-- QUÉ SE PIDE --
A. Enumera todos los materiales que la ficha de la escultura menciona en su técnica.
B. Extrae de la ficha de la escultura el tramo desde "En ese universo" hasta "sobre antropología social.".
C. Según la ficha de la escultura, ¿qué dimensiones tiene la peana?

====== TEXTO MOSTRADO

Juan Luis MORAZA
koldo XIV, K 14, KA
DIMENSIONES: 10 x 30 x 30 cm / 151 x 20 x 20 cm (peana)
TÉCNICA: bronce, madera y acero
MODALIDAD: escultura
Koldo XIV, K14, Ka
Carbono-14, Luis XIV y Ka; la divinidad solar, el rey sol, y la datación mediante la persistencia de radiactividad cósmica…la autoridad legitimada en el pasado, en la necesidad, o en la inevitabilidad. El acróstico es sencillo. Lo que se oculta en la máscara del sol es el antifaz de una impostura, el signo tragicómico de la payasada -venida a más-, de un dios, de un rey, de una ley: el clan del círculo: el circo del amo, la institución de la supuesta necesidad de un capricho, de una particularidad.
En ese universo donde las extremidades son verso, se trata de todo, salvo de la indiferencia. De hecho, nada hay tan valorativo como el olor: cada uno es un juicio, y su extravagante precisión convoca una ética de lo propio y lo ajeno. El acróstico KKK relata, pues, los vínculos entre las burbujas, entre los sistemas heliocéntricos de cada nariz. Una carta astral relata la posición relativa de los planetas del sistema solar en relación al instante y al lugar de nacimiento de uno de esos apéndices nasales que componen el tránsito de lo sublime a lo ridículo, y hacen que sea reversible: las sátiras de Swift y Orwell tienen una visión más profunda que toda una biblioteca de obras sobre antropología social.

============
====== MATERIAL APORTADO

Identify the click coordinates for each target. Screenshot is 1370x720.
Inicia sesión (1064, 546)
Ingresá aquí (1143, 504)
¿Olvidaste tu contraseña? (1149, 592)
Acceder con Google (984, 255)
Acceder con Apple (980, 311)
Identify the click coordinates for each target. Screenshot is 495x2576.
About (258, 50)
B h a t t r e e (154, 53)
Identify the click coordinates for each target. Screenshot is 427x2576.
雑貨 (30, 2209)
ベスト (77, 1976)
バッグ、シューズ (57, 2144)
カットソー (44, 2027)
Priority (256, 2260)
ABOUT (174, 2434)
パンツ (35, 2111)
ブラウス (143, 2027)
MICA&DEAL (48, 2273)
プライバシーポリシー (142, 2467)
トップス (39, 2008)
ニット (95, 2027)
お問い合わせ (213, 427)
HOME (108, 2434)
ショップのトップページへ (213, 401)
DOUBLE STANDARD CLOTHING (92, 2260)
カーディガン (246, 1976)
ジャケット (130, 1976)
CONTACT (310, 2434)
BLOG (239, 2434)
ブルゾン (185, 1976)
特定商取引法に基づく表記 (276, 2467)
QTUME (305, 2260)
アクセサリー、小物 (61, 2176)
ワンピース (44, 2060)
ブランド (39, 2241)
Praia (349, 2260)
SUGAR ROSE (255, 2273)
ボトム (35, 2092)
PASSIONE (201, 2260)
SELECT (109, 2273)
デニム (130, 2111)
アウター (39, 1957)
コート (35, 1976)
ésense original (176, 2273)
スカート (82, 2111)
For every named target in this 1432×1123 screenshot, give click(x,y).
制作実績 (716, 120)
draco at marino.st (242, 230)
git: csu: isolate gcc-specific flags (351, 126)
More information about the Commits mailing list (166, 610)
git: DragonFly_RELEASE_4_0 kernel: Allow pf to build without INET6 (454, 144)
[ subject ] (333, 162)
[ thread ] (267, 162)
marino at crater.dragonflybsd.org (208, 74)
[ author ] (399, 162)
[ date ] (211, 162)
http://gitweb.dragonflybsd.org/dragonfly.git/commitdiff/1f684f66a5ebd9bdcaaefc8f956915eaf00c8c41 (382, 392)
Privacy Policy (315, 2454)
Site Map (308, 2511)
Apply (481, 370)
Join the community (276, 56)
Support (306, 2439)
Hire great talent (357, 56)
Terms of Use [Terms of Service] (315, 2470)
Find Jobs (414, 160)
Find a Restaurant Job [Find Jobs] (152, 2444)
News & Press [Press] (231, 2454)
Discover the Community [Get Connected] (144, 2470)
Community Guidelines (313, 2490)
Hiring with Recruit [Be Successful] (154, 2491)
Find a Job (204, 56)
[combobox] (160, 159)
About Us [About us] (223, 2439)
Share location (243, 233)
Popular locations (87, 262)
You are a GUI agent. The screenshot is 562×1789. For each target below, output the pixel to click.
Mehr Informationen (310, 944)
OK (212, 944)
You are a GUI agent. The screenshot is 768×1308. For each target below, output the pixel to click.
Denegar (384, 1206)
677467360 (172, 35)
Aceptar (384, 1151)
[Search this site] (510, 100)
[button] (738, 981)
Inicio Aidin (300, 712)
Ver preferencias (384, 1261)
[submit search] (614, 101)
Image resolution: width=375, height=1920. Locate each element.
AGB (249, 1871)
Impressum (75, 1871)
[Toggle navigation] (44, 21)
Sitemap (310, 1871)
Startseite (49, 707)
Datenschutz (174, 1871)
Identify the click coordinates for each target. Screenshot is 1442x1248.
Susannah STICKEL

============

-- RESPUESTAS --
A. bronce, madera y acero

B.
En ese universo donde las extremidades son verso, se trata de todo, salvo de la indiferencia. De hecho, nada hay tan valorativo como el olor: cada uno es un juicio, y su extravagante precisión convoca una ética de lo propio y lo ajeno. El acróstico KKK relata, pues, los vínculos entre las burbujas, entre los sistemas heliocéntricos de cada nariz. Una carta astral relata la posición relativa de los planetas del sistema solar en relación al instante y al lugar de nacimiento de uno de esos apéndices nasales que componen el tránsito de lo sublime a lo ridículo, y hacen que sea reversible: las sátiras de Swift y Orwell tienen una visión más profunda que toda una biblioteca de obras sobre antropología social.

C. 151 x 20 x 20 cm